> _TO BE DONE_:
Which lines in the items below contain the word "pixels"? Copy each such line in full.

> _TASK INPUT_:
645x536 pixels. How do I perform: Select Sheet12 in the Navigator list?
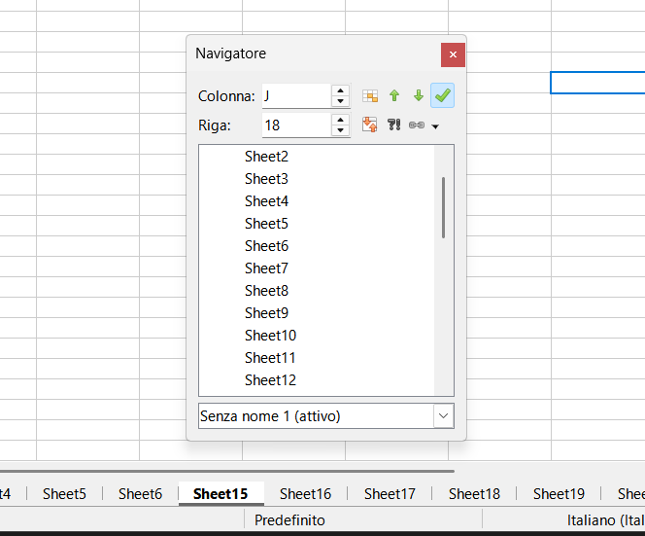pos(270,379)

* * *

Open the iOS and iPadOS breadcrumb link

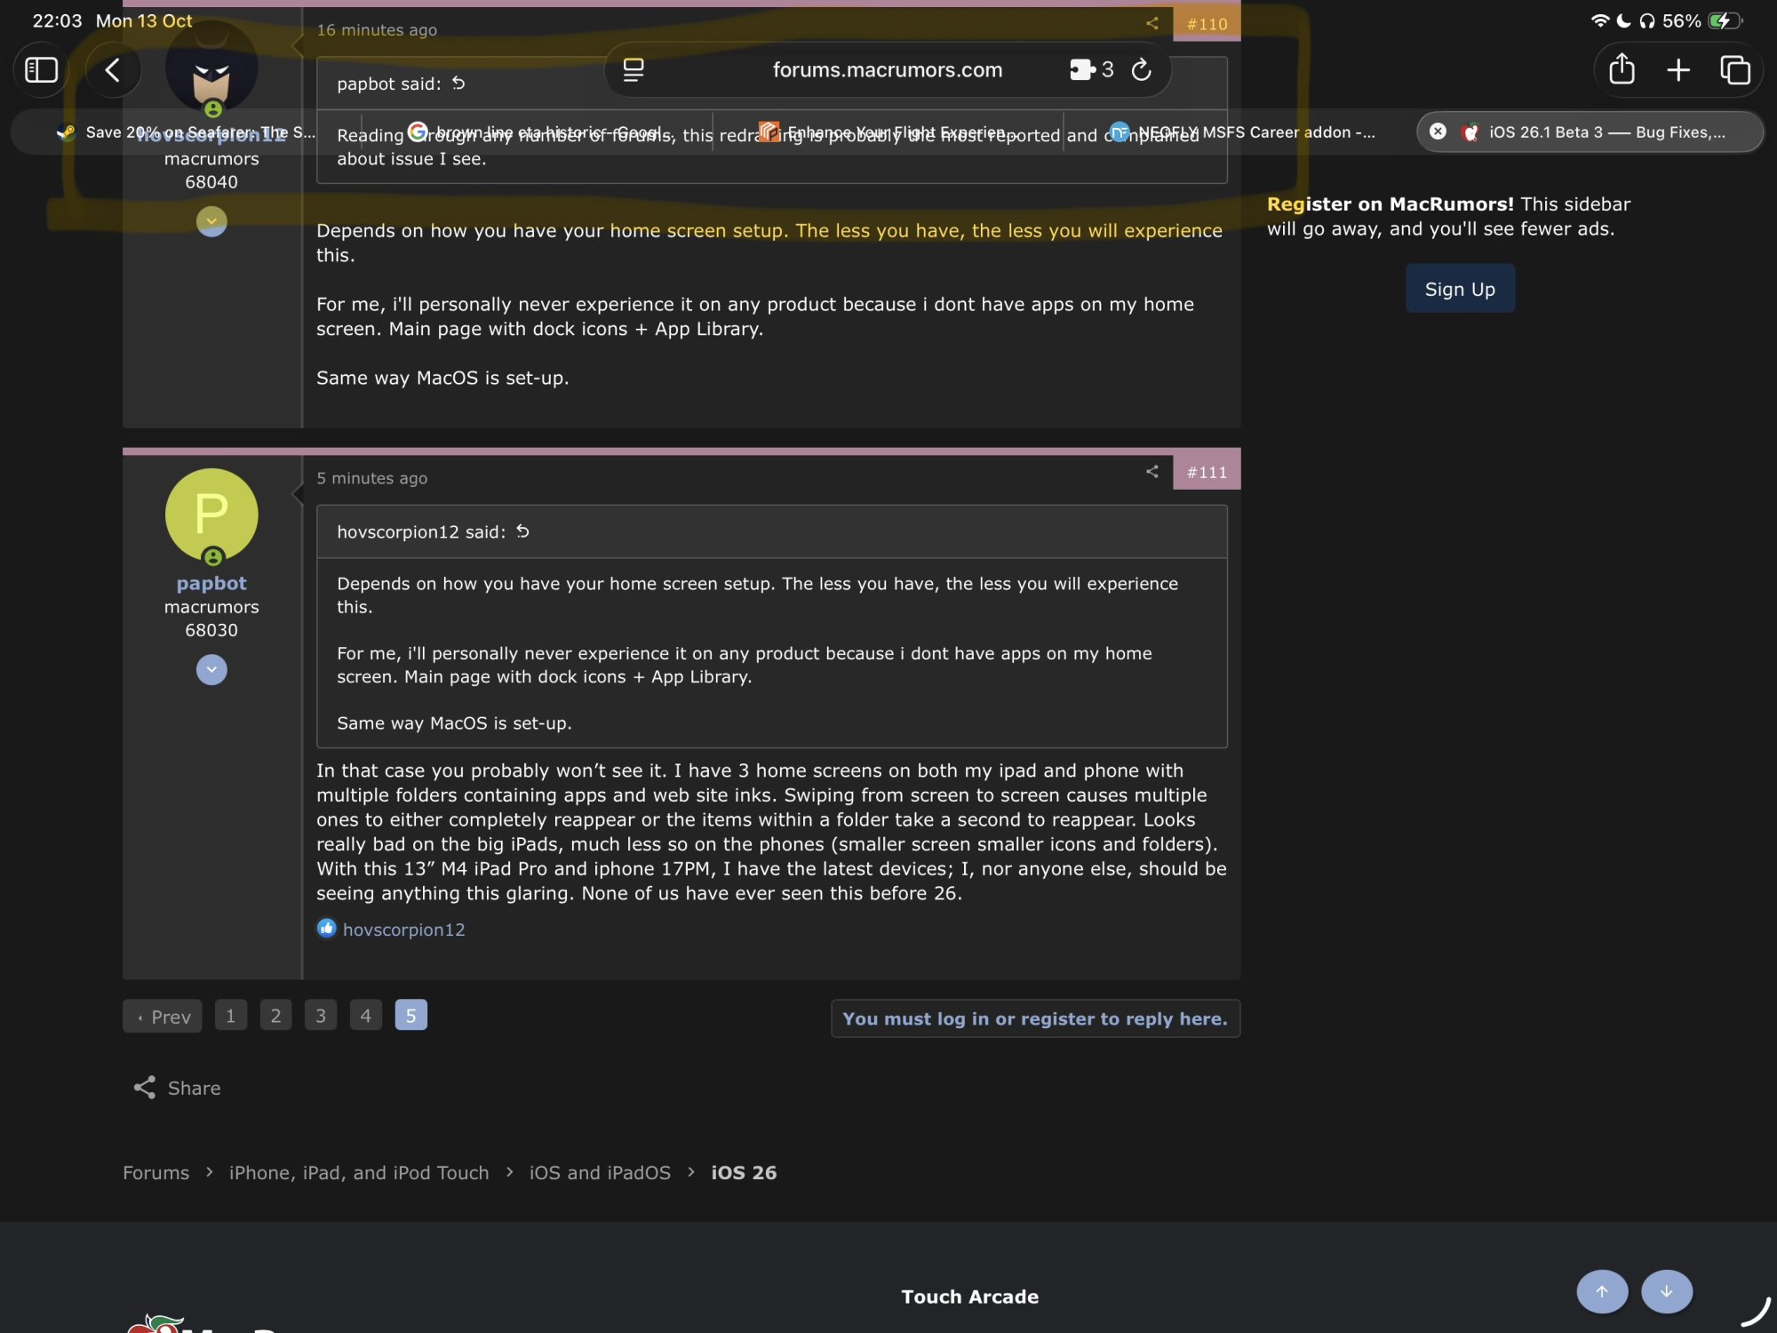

...

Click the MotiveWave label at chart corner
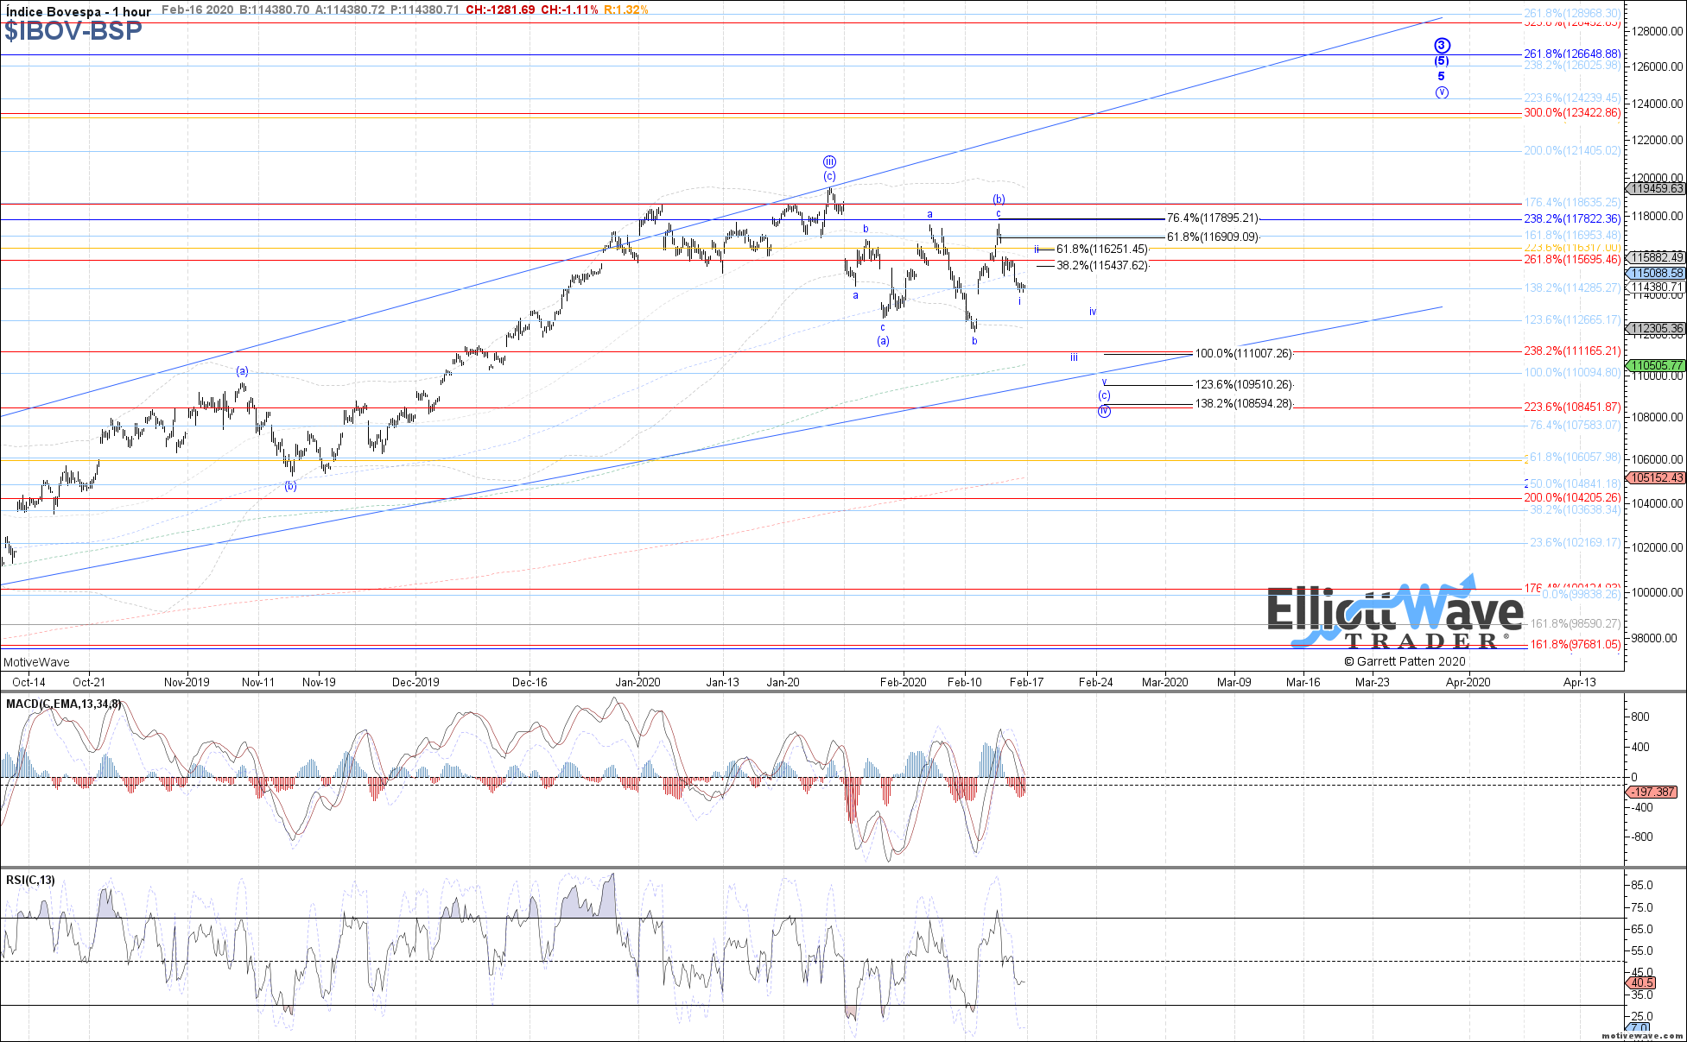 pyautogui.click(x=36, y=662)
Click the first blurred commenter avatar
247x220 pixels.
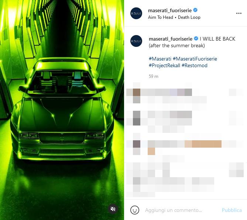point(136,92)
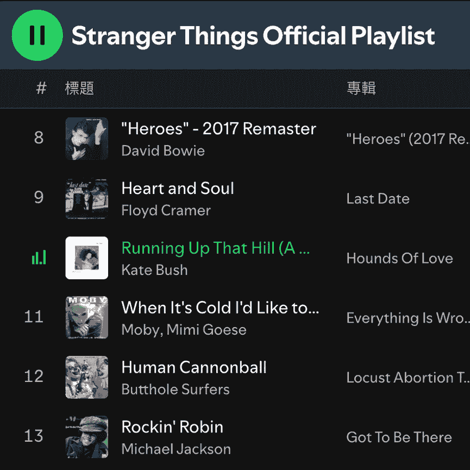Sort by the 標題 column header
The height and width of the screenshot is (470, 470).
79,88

> _RESPONSE BELOW_:
645x536 pixels. How do I perform: Select Sheet12 in the Navigator list?
247x220 pixels.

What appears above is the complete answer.